Stored entries
- - -

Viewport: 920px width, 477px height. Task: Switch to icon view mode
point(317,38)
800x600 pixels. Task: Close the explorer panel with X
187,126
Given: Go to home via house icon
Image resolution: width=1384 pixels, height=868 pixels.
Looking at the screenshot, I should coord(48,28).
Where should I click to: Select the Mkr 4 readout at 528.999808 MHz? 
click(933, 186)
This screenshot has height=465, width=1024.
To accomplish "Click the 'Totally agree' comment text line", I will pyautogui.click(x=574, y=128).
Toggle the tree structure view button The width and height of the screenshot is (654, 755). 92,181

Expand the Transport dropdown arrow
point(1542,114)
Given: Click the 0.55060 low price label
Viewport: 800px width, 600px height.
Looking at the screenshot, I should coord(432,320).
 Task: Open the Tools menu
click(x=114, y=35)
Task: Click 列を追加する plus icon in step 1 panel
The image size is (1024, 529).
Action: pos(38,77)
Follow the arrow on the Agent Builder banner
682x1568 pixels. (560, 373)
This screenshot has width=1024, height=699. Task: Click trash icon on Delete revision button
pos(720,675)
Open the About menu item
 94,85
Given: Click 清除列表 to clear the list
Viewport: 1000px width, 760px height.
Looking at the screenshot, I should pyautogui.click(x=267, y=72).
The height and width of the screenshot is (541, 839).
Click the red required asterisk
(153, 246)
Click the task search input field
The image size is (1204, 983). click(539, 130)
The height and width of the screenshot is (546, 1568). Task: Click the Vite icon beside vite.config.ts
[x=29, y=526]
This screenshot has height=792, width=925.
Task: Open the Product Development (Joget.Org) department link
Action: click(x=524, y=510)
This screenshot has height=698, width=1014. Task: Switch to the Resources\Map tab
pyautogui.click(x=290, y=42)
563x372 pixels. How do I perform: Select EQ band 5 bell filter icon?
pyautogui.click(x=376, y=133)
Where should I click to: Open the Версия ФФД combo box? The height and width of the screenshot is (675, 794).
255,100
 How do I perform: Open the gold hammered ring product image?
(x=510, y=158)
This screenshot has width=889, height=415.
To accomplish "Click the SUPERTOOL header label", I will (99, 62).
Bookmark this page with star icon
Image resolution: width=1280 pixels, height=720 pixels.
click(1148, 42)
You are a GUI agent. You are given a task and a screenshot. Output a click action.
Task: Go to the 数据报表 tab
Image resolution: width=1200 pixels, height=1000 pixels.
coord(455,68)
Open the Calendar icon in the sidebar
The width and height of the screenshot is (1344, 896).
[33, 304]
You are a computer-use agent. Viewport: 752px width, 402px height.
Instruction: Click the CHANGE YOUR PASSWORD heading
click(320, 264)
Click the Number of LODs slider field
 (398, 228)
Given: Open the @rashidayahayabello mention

- - -

Each entry above must be printed exactly as written.

Viewport: 920px width, 477px height. Task: Switch to icon view mode
point(317,38)
800x600 pixels. Task: Close the explorer panel with X
187,126
Given: Go to home via house icon
Image resolution: width=1384 pixels, height=868 pixels.
Looking at the screenshot, I should coord(48,28).
Where should I click to: Select the Mkr 4 readout at 528.999808 MHz? 
click(933, 186)
This screenshot has height=465, width=1024.
To accomplish "Click the 'Totally agree' comment text line", I will pyautogui.click(x=574, y=128).
Toggle the tree structure view button The width and height of the screenshot is (654, 755). 92,181

Expand the Transport dropdown arrow
point(1542,114)
Given: Click the 0.55060 low price label
Viewport: 800px width, 600px height.
Looking at the screenshot, I should coord(432,320).
 Task: Open the Tools menu
click(x=114, y=35)
Task: Click 列を追加する plus icon in step 1 panel
The image size is (1024, 529).
Action: pos(38,77)
Follow the arrow on the Agent Builder banner
682x1568 pixels. (560, 373)
This screenshot has width=1024, height=699. Task: Click trash icon on Delete revision button
pos(720,675)
Open the About menu item
 94,85
Given: Click 清除列表 to clear the list
Viewport: 1000px width, 760px height.
Looking at the screenshot, I should pyautogui.click(x=267, y=72).
The height and width of the screenshot is (541, 839).
Click the red required asterisk
(153, 246)
Click the task search input field
The image size is (1204, 983). click(539, 130)
The height and width of the screenshot is (546, 1568). Task: Click the Vite icon beside vite.config.ts
[x=29, y=526]
This screenshot has height=792, width=925.
Task: Open the Product Development (Joget.Org) department link
Action: click(x=524, y=510)
This screenshot has height=698, width=1014. Task: Switch to the Resources\Map tab
pyautogui.click(x=290, y=42)
563x372 pixels. How do I perform: Select EQ band 5 bell filter icon?
pyautogui.click(x=376, y=133)
Where should I click to: Open the Версия ФФД combo box? The height and width of the screenshot is (675, 794).
255,100
 How do I perform: Open the gold hammered ring product image?
(x=510, y=158)
This screenshot has width=889, height=415.
To accomplish "Click the SUPERTOOL header label", I will (99, 62).
Bookmark this page with star icon
Image resolution: width=1280 pixels, height=720 pixels.
click(1148, 42)
You are a GUI agent. You are given a task and a screenshot. Output a click action.
Task: Go to the 数据报表 tab
Image resolution: width=1200 pixels, height=1000 pixels.
coord(455,68)
Open the Calendar icon in the sidebar
The width and height of the screenshot is (1344, 896).
[33, 304]
You are a computer-use agent. Viewport: 752px width, 402px height.
Instruction: Click the CHANGE YOUR PASSWORD heading
click(320, 264)
Click the Number of LODs slider field
 (398, 228)
Given: Open the @rashidayahayabello mention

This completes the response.